• **SELECTED EXTRACT**:
******

VALIDITY OF SYMPTOMS

 

The validation of symptoms in medico-legal practice is remarkably under-investigated.  The reason for this is clear.  Doctors and of course Lawyers and, dare I say it, even Judges believe everything they are told.  Doctors do this because most of the time, patients come to see them in their consulting rooms with a problem and on the whole those patients have better things to do at nine o’clock on a Monday morning than wait half an hour in a consulting room to be seen.  Lawyers believe everything they are told because that is their job to do so and likewise Judges believe everything that they read and hear because those symptoms as complained are stated under sworn statements or under oath in Court.

This extraordinary naivety in the current era of Internet literate people leads of course to some of the worst miscarriages of justice as exemplified by Ludovic Kennedy who has sadly recently died.

Just in the last week whilst writing this website article, there is the case of a woman who has deliberately created an ill child in order to gain hundreds of thousands of pounds worth of benefit, labelling the child over its young life as the “sickest child in Britain”.  There is also the case of the individual who has faked probably hundreds of accidents in order to claim millions of pounds of compensation.  He was only detected by chance and not by investigation and presumably the insurance companies, as also the Benefits Office in the former case, just believed everything they were told.  These people are abusers.  They are abusers of society as a whole like the mother was an abuser of her own child.

******

• **REQUIRED WORK**:
Continue the article on the validity of symptoms in medico-legal practice, starting after its last sentence.

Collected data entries
******

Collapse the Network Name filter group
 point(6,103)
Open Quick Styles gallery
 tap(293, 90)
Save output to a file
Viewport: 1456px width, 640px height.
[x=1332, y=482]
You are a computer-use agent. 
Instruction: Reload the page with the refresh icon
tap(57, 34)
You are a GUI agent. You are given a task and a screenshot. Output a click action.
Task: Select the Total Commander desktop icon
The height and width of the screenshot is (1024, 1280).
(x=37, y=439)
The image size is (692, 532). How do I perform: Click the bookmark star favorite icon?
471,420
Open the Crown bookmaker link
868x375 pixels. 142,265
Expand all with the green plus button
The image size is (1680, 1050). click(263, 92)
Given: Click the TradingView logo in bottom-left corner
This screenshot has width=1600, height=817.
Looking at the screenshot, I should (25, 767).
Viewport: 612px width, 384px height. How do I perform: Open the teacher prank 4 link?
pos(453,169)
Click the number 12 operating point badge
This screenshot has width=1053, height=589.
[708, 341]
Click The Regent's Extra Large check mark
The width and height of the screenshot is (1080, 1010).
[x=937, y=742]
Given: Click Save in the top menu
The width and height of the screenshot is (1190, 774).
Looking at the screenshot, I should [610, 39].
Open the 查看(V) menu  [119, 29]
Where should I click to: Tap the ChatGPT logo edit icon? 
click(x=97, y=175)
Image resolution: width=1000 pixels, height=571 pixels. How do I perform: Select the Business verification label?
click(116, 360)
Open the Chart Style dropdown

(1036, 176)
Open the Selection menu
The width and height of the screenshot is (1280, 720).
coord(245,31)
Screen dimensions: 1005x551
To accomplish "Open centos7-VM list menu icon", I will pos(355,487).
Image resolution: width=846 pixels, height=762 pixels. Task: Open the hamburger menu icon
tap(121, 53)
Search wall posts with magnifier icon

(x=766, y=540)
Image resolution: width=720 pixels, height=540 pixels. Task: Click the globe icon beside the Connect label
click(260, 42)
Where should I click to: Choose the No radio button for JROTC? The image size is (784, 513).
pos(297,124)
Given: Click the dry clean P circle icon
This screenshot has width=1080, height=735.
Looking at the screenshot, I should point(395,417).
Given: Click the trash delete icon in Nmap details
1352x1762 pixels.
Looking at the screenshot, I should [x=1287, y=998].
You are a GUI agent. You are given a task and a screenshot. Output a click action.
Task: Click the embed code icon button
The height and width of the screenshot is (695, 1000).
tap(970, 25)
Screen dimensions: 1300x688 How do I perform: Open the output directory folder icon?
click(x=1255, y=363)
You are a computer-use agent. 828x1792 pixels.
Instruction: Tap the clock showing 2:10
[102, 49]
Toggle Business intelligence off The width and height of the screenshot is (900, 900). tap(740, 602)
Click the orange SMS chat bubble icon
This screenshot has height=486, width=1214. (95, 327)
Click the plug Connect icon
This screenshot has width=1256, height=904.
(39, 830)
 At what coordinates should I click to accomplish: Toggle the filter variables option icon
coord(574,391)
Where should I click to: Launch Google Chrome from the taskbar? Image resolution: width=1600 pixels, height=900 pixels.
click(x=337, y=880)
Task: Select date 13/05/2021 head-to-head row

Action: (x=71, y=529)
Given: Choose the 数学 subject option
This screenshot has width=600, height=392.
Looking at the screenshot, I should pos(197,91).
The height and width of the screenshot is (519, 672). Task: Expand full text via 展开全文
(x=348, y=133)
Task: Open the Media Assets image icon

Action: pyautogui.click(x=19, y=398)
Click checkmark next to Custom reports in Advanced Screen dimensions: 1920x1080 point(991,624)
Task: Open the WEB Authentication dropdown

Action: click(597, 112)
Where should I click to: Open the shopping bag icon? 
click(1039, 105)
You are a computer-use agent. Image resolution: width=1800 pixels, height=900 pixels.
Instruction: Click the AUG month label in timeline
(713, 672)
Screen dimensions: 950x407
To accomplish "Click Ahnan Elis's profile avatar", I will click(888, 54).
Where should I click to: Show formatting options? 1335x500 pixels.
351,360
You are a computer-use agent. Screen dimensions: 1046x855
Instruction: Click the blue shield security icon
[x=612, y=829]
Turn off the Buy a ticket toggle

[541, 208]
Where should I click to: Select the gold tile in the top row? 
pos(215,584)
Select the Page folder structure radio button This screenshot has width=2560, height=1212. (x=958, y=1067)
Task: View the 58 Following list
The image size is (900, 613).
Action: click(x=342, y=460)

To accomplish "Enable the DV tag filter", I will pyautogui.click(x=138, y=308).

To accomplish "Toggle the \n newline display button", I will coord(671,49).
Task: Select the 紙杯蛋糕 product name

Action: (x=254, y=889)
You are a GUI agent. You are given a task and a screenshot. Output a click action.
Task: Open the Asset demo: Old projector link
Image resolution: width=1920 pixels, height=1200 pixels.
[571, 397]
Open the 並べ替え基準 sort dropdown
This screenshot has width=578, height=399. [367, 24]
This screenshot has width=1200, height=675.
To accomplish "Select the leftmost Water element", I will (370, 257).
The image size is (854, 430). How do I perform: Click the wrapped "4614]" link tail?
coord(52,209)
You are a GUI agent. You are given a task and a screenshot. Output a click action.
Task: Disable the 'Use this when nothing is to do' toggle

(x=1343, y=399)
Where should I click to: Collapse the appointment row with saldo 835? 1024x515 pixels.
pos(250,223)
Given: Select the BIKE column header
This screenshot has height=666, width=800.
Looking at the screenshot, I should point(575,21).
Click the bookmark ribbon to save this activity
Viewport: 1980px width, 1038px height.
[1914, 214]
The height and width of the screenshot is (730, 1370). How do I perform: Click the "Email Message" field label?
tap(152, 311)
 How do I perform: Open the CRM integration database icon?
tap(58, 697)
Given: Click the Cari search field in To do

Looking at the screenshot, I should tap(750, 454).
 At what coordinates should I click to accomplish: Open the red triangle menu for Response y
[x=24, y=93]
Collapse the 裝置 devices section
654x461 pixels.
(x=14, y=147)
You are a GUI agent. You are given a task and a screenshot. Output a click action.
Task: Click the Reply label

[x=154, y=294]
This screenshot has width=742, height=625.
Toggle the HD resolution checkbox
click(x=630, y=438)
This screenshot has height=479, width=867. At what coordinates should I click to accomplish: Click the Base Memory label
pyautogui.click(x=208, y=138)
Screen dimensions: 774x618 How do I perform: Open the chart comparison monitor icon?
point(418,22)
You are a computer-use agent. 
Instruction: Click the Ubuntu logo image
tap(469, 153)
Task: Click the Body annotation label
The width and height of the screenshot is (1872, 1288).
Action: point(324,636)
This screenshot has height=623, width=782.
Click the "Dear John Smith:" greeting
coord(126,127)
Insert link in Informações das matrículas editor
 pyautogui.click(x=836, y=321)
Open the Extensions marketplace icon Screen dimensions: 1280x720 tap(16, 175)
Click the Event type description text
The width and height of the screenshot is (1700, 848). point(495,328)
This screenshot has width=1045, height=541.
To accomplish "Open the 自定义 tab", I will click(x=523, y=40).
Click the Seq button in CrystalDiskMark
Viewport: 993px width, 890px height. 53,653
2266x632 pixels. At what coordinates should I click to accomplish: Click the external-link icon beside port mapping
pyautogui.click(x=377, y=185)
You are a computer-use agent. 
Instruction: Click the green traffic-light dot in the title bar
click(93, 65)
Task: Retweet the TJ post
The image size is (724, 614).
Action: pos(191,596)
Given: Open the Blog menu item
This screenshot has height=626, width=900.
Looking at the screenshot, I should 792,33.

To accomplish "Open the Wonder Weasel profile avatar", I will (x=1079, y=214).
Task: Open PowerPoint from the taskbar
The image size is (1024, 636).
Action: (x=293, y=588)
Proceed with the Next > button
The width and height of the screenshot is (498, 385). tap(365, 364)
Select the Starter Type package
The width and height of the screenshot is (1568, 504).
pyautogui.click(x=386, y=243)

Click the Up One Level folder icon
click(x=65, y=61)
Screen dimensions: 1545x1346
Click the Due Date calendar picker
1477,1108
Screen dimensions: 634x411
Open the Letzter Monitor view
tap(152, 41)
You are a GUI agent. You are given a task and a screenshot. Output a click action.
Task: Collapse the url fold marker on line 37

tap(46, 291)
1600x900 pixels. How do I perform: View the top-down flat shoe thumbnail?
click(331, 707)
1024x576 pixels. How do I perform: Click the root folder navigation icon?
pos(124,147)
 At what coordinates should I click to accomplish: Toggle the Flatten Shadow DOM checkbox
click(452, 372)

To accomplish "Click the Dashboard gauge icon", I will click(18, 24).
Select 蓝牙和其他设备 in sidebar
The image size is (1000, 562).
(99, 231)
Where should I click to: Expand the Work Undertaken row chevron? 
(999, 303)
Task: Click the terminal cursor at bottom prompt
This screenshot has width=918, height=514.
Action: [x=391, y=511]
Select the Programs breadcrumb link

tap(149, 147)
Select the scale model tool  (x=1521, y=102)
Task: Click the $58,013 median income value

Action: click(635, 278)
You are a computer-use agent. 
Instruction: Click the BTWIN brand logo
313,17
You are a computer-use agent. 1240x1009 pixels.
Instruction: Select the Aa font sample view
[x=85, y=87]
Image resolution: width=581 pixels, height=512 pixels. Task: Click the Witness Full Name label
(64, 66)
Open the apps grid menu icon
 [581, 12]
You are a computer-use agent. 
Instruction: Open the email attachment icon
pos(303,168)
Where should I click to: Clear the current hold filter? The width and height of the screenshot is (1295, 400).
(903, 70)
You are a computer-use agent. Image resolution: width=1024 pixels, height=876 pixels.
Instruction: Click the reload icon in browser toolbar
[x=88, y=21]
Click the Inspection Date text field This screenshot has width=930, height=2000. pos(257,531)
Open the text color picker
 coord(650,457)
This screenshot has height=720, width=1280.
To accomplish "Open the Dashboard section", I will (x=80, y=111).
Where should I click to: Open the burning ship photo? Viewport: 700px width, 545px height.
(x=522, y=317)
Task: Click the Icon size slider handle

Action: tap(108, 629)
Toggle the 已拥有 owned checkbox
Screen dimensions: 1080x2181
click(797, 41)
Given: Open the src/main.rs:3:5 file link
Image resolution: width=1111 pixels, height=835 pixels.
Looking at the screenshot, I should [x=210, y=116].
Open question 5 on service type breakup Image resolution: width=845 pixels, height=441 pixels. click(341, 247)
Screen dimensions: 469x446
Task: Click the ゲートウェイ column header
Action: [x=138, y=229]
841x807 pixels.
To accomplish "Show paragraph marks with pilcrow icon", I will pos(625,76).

******

• **RESULT**:
We are utterly dependent on what we are told.  If a patient says that they have headaches every day of their life or if they spent the first three months after an accident lying in their bed doing nothing, then who are we as Doctors or Lawyers to doubt what they are saying.  My thesis however is that if an individual says that they are so totally incapacitated, then it is very reasonable to examine their life in detail such as assessing bank statements and credit card usage to see if that kind of evidence validates what they say.

If for instance an individual says that they have done nothing for weeks after an accident and their credit cards reveal that their car has been filled repeatedly with petrol using their own personal credit card, then surely questions should be asked of the Claimant in order to explain this inconsistency.

To balance that comment, individuals can suffer severe daily headaches which are life-incapacitating and obviously such individuals have no fear whatsoever from the questioning approach.

Returning to Ludovic Kennedy who was more interested in the criminal system, I would agree that our legal system sadly lacks the inquisitorial approach, relying still on the adversarial style which will obviously lead to significant miscarriage of justice.  When so much depends on the personalities rather than the truth, then the process must fail under some circumstances.  Does this make me a defence-orientated expert?  - not at all.  My view is that Claimants deserve to get the right amount of compensation, neither too much for feigned or elaborated injury nor too little for significant brain or neural damage.